WHAT IS REQUIRED:
Whatever appears in the listing must be reproduced exactly.

RECORDS FOR THE TASK:
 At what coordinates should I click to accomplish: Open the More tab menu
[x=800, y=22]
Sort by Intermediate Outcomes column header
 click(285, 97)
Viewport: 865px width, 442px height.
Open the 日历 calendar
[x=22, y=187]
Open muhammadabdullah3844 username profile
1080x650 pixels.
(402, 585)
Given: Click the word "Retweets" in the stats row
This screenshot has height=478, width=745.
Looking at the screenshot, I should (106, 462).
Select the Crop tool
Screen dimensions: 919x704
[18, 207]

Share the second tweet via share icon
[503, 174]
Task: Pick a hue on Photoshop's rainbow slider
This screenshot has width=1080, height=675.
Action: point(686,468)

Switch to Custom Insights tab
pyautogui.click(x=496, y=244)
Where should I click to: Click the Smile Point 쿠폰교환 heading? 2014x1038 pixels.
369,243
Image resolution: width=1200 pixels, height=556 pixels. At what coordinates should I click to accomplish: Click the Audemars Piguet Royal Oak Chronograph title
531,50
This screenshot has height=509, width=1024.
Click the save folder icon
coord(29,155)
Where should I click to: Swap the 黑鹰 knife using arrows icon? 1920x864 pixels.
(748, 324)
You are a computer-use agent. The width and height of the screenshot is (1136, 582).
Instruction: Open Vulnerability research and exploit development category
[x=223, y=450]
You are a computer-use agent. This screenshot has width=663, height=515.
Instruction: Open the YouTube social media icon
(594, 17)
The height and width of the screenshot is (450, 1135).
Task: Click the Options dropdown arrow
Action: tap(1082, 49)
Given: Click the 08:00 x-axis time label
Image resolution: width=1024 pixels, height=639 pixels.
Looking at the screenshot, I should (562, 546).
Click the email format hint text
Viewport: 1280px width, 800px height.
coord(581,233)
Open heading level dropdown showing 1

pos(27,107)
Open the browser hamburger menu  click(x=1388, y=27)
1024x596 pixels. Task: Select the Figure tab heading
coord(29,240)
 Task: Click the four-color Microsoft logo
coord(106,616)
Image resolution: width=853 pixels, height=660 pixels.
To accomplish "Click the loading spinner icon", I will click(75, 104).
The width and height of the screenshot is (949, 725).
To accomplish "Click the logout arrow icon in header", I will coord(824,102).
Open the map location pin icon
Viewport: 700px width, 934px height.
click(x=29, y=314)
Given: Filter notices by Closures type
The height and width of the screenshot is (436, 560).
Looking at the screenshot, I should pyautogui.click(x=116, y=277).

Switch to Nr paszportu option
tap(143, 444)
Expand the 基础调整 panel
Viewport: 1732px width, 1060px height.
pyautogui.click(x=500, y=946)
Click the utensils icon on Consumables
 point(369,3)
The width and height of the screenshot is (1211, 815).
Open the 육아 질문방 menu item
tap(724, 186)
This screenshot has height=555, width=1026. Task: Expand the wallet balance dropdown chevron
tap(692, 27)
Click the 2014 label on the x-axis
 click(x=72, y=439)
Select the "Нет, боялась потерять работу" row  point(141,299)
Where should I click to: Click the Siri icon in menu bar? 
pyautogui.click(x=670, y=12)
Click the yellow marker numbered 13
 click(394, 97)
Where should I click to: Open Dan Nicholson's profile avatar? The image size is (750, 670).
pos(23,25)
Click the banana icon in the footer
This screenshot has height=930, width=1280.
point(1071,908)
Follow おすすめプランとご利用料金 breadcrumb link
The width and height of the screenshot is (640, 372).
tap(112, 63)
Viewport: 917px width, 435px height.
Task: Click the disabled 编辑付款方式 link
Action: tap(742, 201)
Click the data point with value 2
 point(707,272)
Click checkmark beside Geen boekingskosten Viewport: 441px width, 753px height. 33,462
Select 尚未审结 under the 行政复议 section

RESULT:
 At what coordinates should I click to accomplish: Open the More tab menu
[x=800, y=22]
Sort by Intermediate Outcomes column header
 click(285, 97)
Viewport: 865px width, 442px height.
Open the 日历 calendar
[x=22, y=187]
Open muhammadabdullah3844 username profile
1080x650 pixels.
(402, 585)
Given: Click the word "Retweets" in the stats row
This screenshot has height=478, width=745.
Looking at the screenshot, I should (106, 462).
Select the Crop tool
Screen dimensions: 919x704
[18, 207]

Share the second tweet via share icon
[503, 174]
Task: Pick a hue on Photoshop's rainbow slider
This screenshot has width=1080, height=675.
Action: point(686,468)

Switch to Custom Insights tab
pyautogui.click(x=496, y=244)
Where should I click to: Click the Smile Point 쿠폰교환 heading? 2014x1038 pixels.
369,243
Image resolution: width=1200 pixels, height=556 pixels. At what coordinates should I click to accomplish: Click the Audemars Piguet Royal Oak Chronograph title
531,50
This screenshot has height=509, width=1024.
Click the save folder icon
coord(29,155)
Where should I click to: Swap the 黑鹰 knife using arrows icon? 1920x864 pixels.
(748, 324)
You are a computer-use agent. The width and height of the screenshot is (1136, 582).
Instruction: Open Vulnerability research and exploit development category
[x=223, y=450]
You are a computer-use agent. This screenshot has width=663, height=515.
Instruction: Open the YouTube social media icon
(594, 17)
The height and width of the screenshot is (450, 1135).
Task: Click the Options dropdown arrow
Action: tap(1082, 49)
Given: Click the 08:00 x-axis time label
Image resolution: width=1024 pixels, height=639 pixels.
Looking at the screenshot, I should (562, 546).
Click the email format hint text
Viewport: 1280px width, 800px height.
coord(581,233)
Open heading level dropdown showing 1

pos(27,107)
Open the browser hamburger menu  click(x=1388, y=27)
1024x596 pixels. Task: Select the Figure tab heading
coord(29,240)
 Task: Click the four-color Microsoft logo
coord(106,616)
Image resolution: width=853 pixels, height=660 pixels.
To accomplish "Click the loading spinner icon", I will click(75, 104).
The width and height of the screenshot is (949, 725).
To accomplish "Click the logout arrow icon in header", I will coord(824,102).
Open the map location pin icon
Viewport: 700px width, 934px height.
click(x=29, y=314)
Given: Filter notices by Closures type
The height and width of the screenshot is (436, 560).
Looking at the screenshot, I should pyautogui.click(x=116, y=277).

Switch to Nr paszportu option
tap(143, 444)
Expand the 基础调整 panel
Viewport: 1732px width, 1060px height.
pyautogui.click(x=500, y=946)
Click the utensils icon on Consumables
 point(369,3)
The width and height of the screenshot is (1211, 815).
Open the 육아 질문방 menu item
tap(724, 186)
This screenshot has height=555, width=1026. Task: Expand the wallet balance dropdown chevron
tap(692, 27)
Click the 2014 label on the x-axis
 click(x=72, y=439)
Select the "Нет, боялась потерять работу" row  point(141,299)
Where should I click to: Click the Siri icon in menu bar? 
pyautogui.click(x=670, y=12)
Click the yellow marker numbered 13
 click(394, 97)
Where should I click to: Open Dan Nicholson's profile avatar? The image size is (750, 670).
pos(23,25)
Click the banana icon in the footer
This screenshot has height=930, width=1280.
point(1071,908)
Follow おすすめプランとご利用料金 breadcrumb link
The width and height of the screenshot is (640, 372).
tap(112, 63)
Viewport: 917px width, 435px height.
Task: Click the disabled 编辑付款方式 link
Action: tap(742, 201)
Click the data point with value 2
 point(707,272)
Click checkmark beside Geen boekingskosten Viewport: 441px width, 753px height. 33,462
Select 尚未审结 under the 行政复议 section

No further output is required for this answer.